Lebih lanjut Roberto menambahkan, ini adalah kejadian khusus dimana KPU Intan Jaya telah mengkhianati integritasnya sebagai anak bangsa, yaitu dengan tidak melaksanakan pemilu yang jujur, transparan, akuntabel, dan adil. Ditambah lagi Bawaslu telah mengeluarkan rekomendasi yaitu rekomendasi Nomor 279 yang menyatakan menolak hasil Pleno Rekapitulasi yang dikeluarkan oleh KPU Intan Jaya Nomor 1042.
“Bilamana hal ini ditolak oleh hakim konstitusi, apabila hanya dilihat dari syarat formil yang harus dipenuhi, maka sesungguhnya hakim konstitusi juga tidak mau melihat fakta yang sesungguhnya terjadi. Oleh sebab itu, untuk apa gunanya Mahkamah Konstitusi yang disebut sebagai the guardian of constitutions?,” ucap Roberto dengan sikap yang penuh emosional.
Hal senada juga disampaikan Mila Ayu Dewata Sari sebagai kuasa hukum paslon pemohon perkara sengketa Pilkada Kabupaten Intan Jaya, mengatakan bahwa kalau masyarakat itu melihat sosok dari pasangan Apolos-Widigipa ini sangat betul-betul memperhatikan masyarakatnya terutama terkait kesejahteraan dan juga perubahan bagi Kabupaten Intan Jaya.

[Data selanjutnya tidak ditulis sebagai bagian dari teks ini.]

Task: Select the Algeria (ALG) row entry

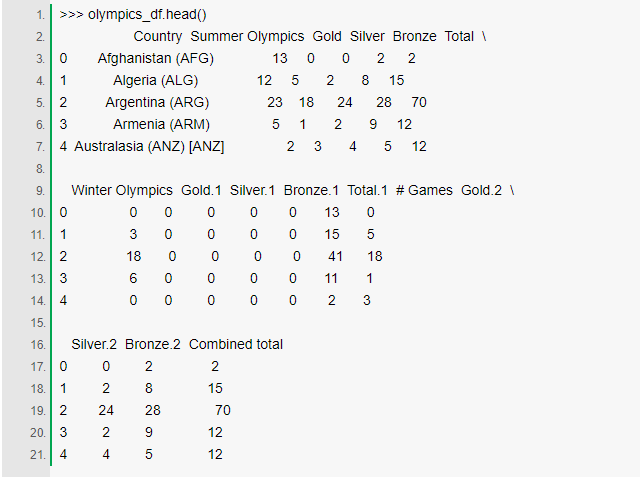Action: (156, 80)
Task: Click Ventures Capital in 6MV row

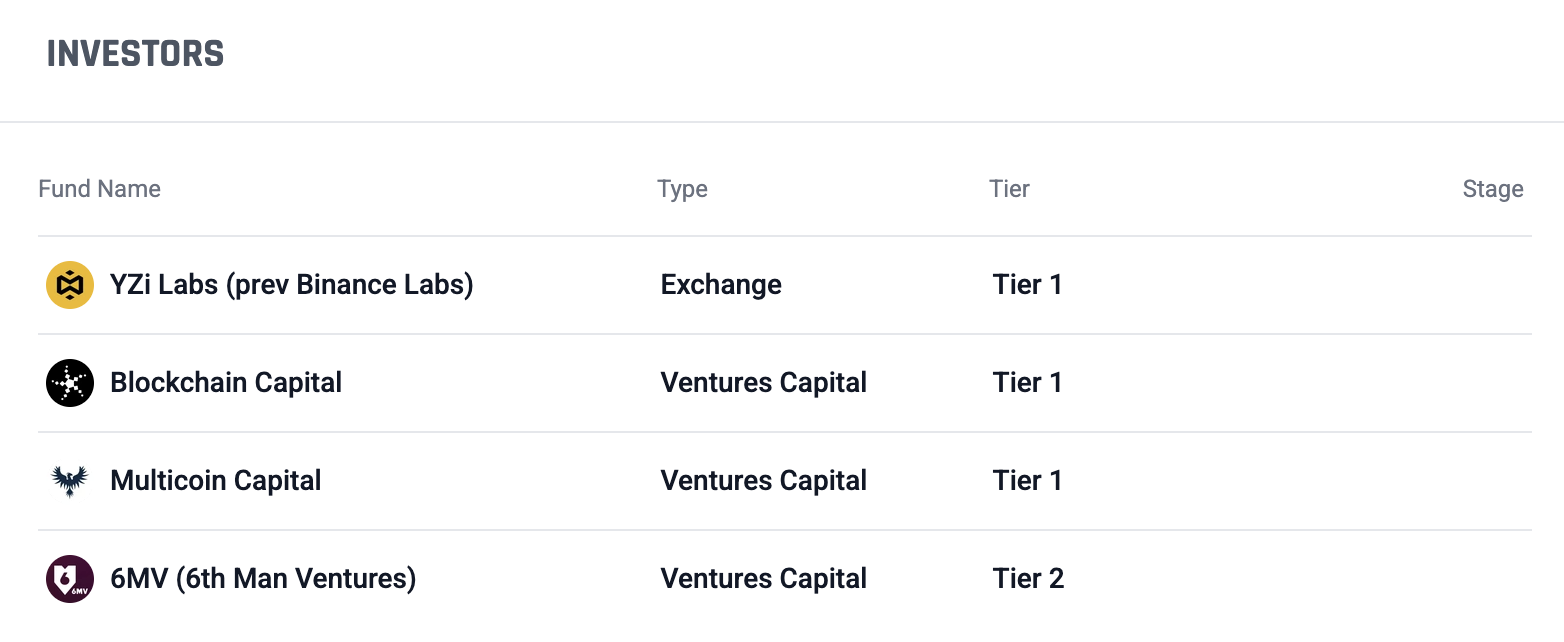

Intinya kami semua kecewa dengan putusan Mahkamah Konstitusi Republik Indonesia atas putusan hari ini, dimana mayoritas pemohon tidak diterima dan semua alasannya itu sama yaitu karena Ambang Batas.”Seharusnya hakim MK menerima untuk mendengarkan dulu kesaksian-kesaksian para saksi dan bukti-bukti yang kita siapkan, sedangkan pada saat persidangan sebelumnya hakim konstitusi sudah mendengarkan keterangan dari pihak KPU, Bawaslu dan lainnya, dimana dalam agenda tersebut KPU sudah mengakui ada beberapa rekomendasi Bawaslu yang tidak dijalankan,” sesalnya.
“Kami sangat sedih hakim-hakim tidak mau melihat fakta di lapangan, kita melihat hampir di seluruh Kabupaten/Kota yang ada di Kabupaten Intan Jaya ditolak, ini ada apa? sampai fakta-fakta itu tidak mau dilihat dulu,” ucap Mila.

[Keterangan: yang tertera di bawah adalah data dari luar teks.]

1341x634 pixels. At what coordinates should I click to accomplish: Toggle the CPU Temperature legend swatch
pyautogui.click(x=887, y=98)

Gillian Joan Fernando selaku tim kuasa hukum 03 juga menyampaikan, kami bingung kenapa Bawaslu tiba-tiba selaras dengan KPU, tidak sesuai dengan keterangan yang diberikan Bawaslu Kabupaten Intan Jaya pada MK, sekarang Bawaslu tiba-tiba sinkron dan senada dengan KPU. Sehinggga pemimpin terpilih Selalu berdasarkan Ambang Batas yang jelas-jelas seperti disepakati pada saat KPU memberikan jawaban dan KPU memberikan keterangan yang awalnya berbeda, tiba-tiba jadi senada bukan saat pelaksanaan Pilkada itu sendiri (fakta di lapangan).
“Aneh bin ajaib memang, jika terus seperti ini sampai kapanpun proses Pilkada di Papua tidak akan berubah menjadi lebih baik,” tandasnya.

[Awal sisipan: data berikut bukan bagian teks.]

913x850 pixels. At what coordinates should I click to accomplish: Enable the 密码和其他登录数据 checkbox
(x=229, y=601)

Yosua Riodoma menambahkan, pasca putusan/penetapan dismissal oleh 9 Hakim MK ternyata tidak mencerminkan rasa keadilan bagi para pencari keadilan itu sendiri. Khusus di Kabupaten Intan Jaya, dimana masyarakat di Intan Jaya sangat mengenal sosok pemimpinnya dimana bapak Apollos yang sangat peduli kepada masyarakatnya justru kehilangan suara.
“Kami meminta dengan segala hormat kepada pemerintah agar dilakukan pemeriksaan sidang DKPP kepada KPU juga Bawaslu khusus di Kabupaten Intan Jaya untuk menentukan sudah sesuai atau tidaknya prosedur dan tupoksi yang dilakukan, dimana dibilik suara bapak Apollos telah kehilangan banyak suara. Kami meminta bagi masyarakat yg mendukung tetap memberikan support dan dukungannya,” tegasnya.